7. Não se trata de não aplicar às culturas primitivas o princípio teórico-metodológico da desmitificação científico-humanista, já que e porque não o aplicaríamos a nós mesmos - trata-se de aplicá-lo, sem dó, também a nós.
OSVALDO LUIZ RIBEIRO
2. O que me traz a Peroratio é a seção "Desmitificar la desmitificación" (p. 128-134). A questão que Claude-Henri Rocquet propõe a Eliade é aquela própria das abordagens de Marx, Freud e do "estruturalismo", por exemplo, de um Lévi-Strauss, em face das culturas antigas, principalmente em relação ao seu espectro fenomenológico-religioso. Eliade tecerá algumas críticas às rotinas "desmitificadoras" das abordagens das Ciências Humanas.
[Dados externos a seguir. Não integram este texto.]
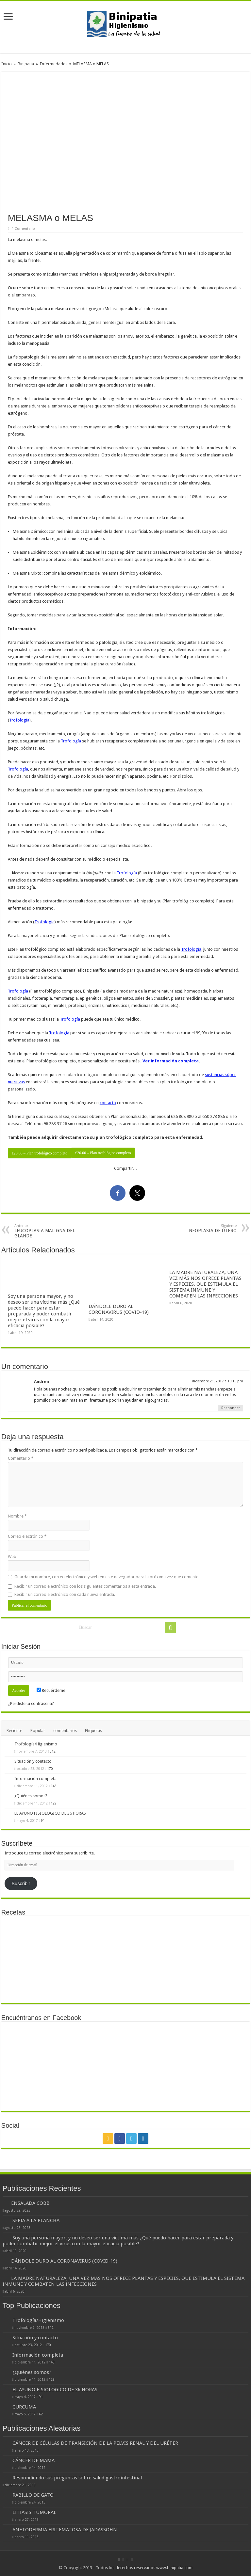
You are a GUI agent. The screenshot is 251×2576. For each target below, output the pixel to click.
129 (54, 1803)
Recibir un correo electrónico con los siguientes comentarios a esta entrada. (85, 1586)
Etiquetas (93, 1730)
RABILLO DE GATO (33, 2495)
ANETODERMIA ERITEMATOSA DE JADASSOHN (64, 2530)
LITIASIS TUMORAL (34, 2512)
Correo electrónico (27, 1536)
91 (43, 1820)
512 (53, 1751)
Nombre (17, 1516)
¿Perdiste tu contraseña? (31, 1703)
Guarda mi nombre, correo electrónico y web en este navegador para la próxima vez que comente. (106, 1576)
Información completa (35, 1778)
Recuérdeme (51, 1690)
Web (12, 1556)
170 (50, 1769)
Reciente (14, 1730)
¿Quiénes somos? (30, 1795)
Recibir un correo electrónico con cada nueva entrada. (64, 1594)
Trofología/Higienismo (35, 1743)
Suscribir (20, 1883)
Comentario (20, 1458)
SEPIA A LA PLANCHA (35, 2220)
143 (54, 1786)
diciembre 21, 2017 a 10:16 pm (217, 1381)
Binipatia (26, 63)
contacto (108, 1102)
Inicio (6, 63)
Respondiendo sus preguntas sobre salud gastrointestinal (77, 2478)
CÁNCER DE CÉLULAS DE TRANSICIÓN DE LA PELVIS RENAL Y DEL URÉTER (95, 2443)
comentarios (65, 1730)
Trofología (19, 720)
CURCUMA (24, 2407)
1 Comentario (23, 229)
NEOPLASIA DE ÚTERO (203, 1228)
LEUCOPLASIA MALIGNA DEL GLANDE (47, 1231)
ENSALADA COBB (30, 2203)
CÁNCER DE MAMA (33, 2460)
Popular (37, 1730)
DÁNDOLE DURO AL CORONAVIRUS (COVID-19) (119, 1309)
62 (41, 2414)
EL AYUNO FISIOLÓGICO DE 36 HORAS (50, 1813)
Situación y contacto (33, 1761)
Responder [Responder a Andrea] (230, 1408)
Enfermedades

Dirá, por exemplo, que se trata de uma tarefa "fácil" reduzir as formas "primitivas" de compreensão aos seus elementos sociais, políticos, econômicos, dissolvendo suas criações culturais nos termos da crítica moderna.
3. Quanto a isso, Eliade afirma que a tarefa desse tipo de abordagem não deveria ser a simples desmitificação, uma desmitificação por simples desmitificação, o que não levaria a nada, mas, sim, a pergunta pela razão intrínseca de os povos - primitivos e contemporâneos - elaborarem teologias, cosmogonias, ritos, sistemas simbólicos de referência, para situarem-se no mundo. Nada mais adequado, eu diria.
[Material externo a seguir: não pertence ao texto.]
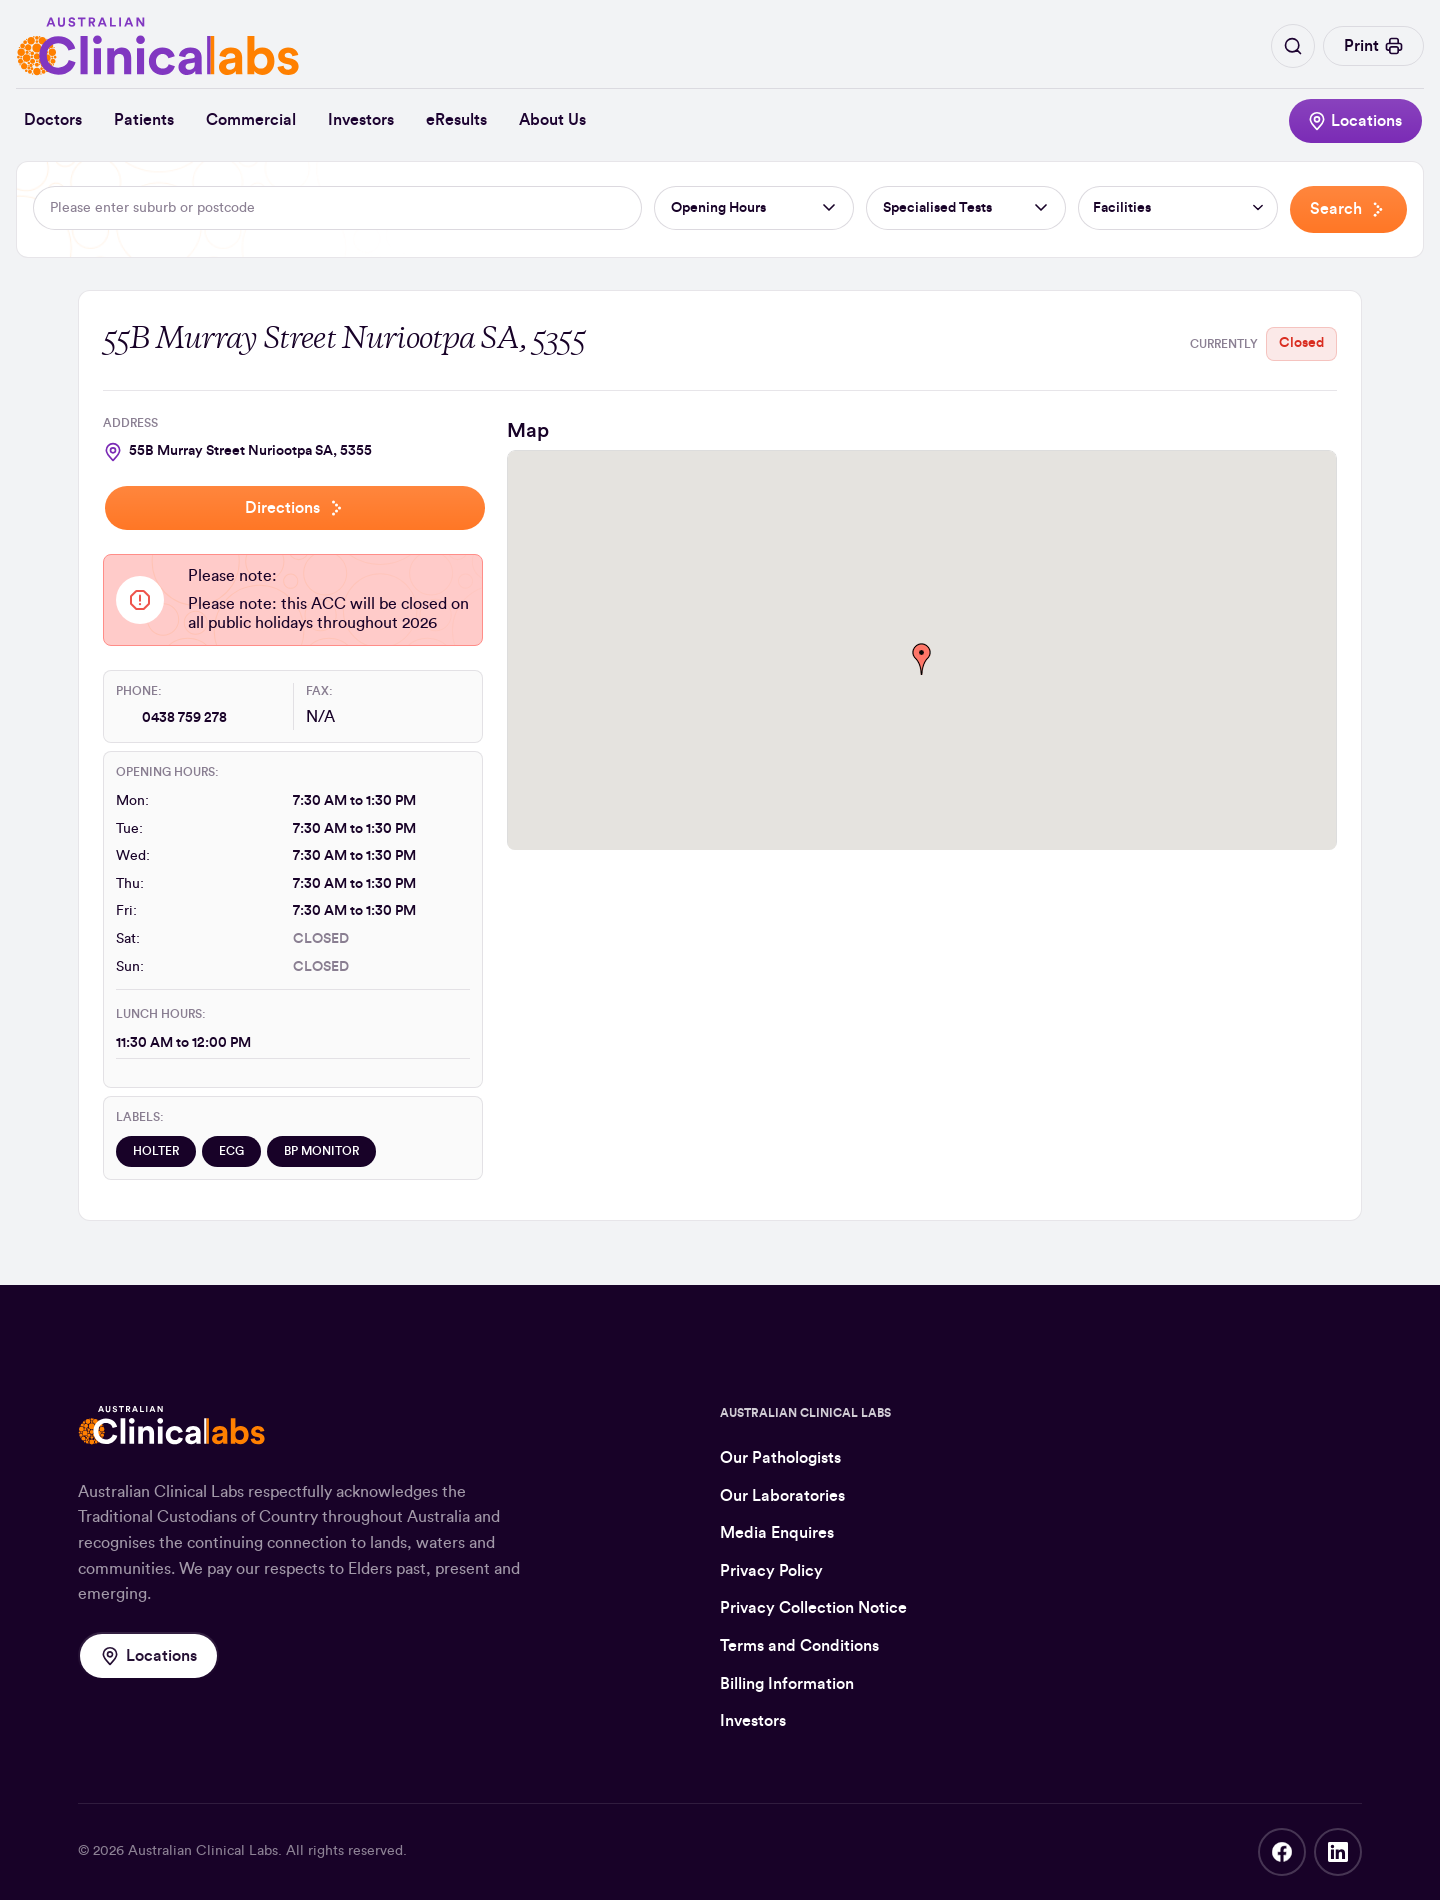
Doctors (53, 120)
4. No desenvolvimento da conversa, contudo, Eliade ensaia um diálogo imaginário entre os herdeiros futuros dos homens primitivos e "nós", no qual os herdeiros nos recriminariam o fato de termos reduzido a elementos não-míticos as expressões criativas de sua cultura, ao passo que íamos recusando fazê-lo em relação a nossa própria, denúncia de um preconceito civilizatório, que, se procedente, seria legitimamente reprovável.
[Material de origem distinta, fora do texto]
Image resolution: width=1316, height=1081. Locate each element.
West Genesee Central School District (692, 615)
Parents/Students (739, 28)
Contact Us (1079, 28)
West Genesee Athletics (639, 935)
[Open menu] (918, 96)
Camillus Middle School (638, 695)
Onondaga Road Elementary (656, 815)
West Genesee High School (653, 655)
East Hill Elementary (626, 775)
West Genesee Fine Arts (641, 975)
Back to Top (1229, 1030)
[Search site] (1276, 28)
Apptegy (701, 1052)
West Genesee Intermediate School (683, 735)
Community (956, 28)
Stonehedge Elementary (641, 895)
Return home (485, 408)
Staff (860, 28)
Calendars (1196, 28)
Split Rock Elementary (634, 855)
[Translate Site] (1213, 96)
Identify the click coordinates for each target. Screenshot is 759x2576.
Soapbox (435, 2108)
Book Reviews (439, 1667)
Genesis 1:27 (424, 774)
5. No entanto, em que sentido as Ciências Humanas operam segundo o regime de tratar as culturas antigas como inferiores, e, a nossa, como superior? Quando, por exemplo, Freud tratou a religião como "ilusão", e a "idéia" de "Deus", como neurose, disse-o com relação apenas aos antigos - ou a fúria teológica contra-freudiana não é justamente porque ele pôs sob seu dignóstico inclusive "nós", cristãos ocidentais? Ora, se, de posse do material metodológico das "ciências", pesquisadores carregados de preconceito cultural e civilizatório pronunciam-se exatamente segundo o modelo da denúncia - "eles", os primitivos, eram inferiores, e "nós", os "homens modernos", superiores, de modo que a religião deles é mitológica, e a nossa, não -, isso nada tem a ver com a própria "ciência", mas com atitudes e ideologias, eventualmente teológicas, da parte do "pesquisador".
6. O regime de desmitificação que as Ciências Humanas empregam, e devem empregar, e segundo o qual operam, e devem operar, deve ser aplicado a tudo - seja à cultura antiga, primitiva, seja às culturas clássicas, seja às culturas medievais, bem como as modernas e contemporâneas - os Hinos Nacionais não são, em todos os sentidos, pura mitologia? Além disso, devem estar atentas, ainda, as Ciências Humanas, a aplicarem a si mesmas o princípio que a tudo aplicam, porque aquela pergunta que se deve fazer - por que os homens criam para si sistemas simbólicos de auto-referência - contnua operando, silenciosamente, inclusive por trás das operações mais modernas das ciências de ponta, seja o Hubble, seja o LHC.
7. Não se trata de não aplicar às culturas primitivas o princípio teórico-metodológico da desmitificação científico-humanista, já que e porque não o aplicaríamos a nós mesmos - trata-se de aplicá-lo, sem dó, também a nós.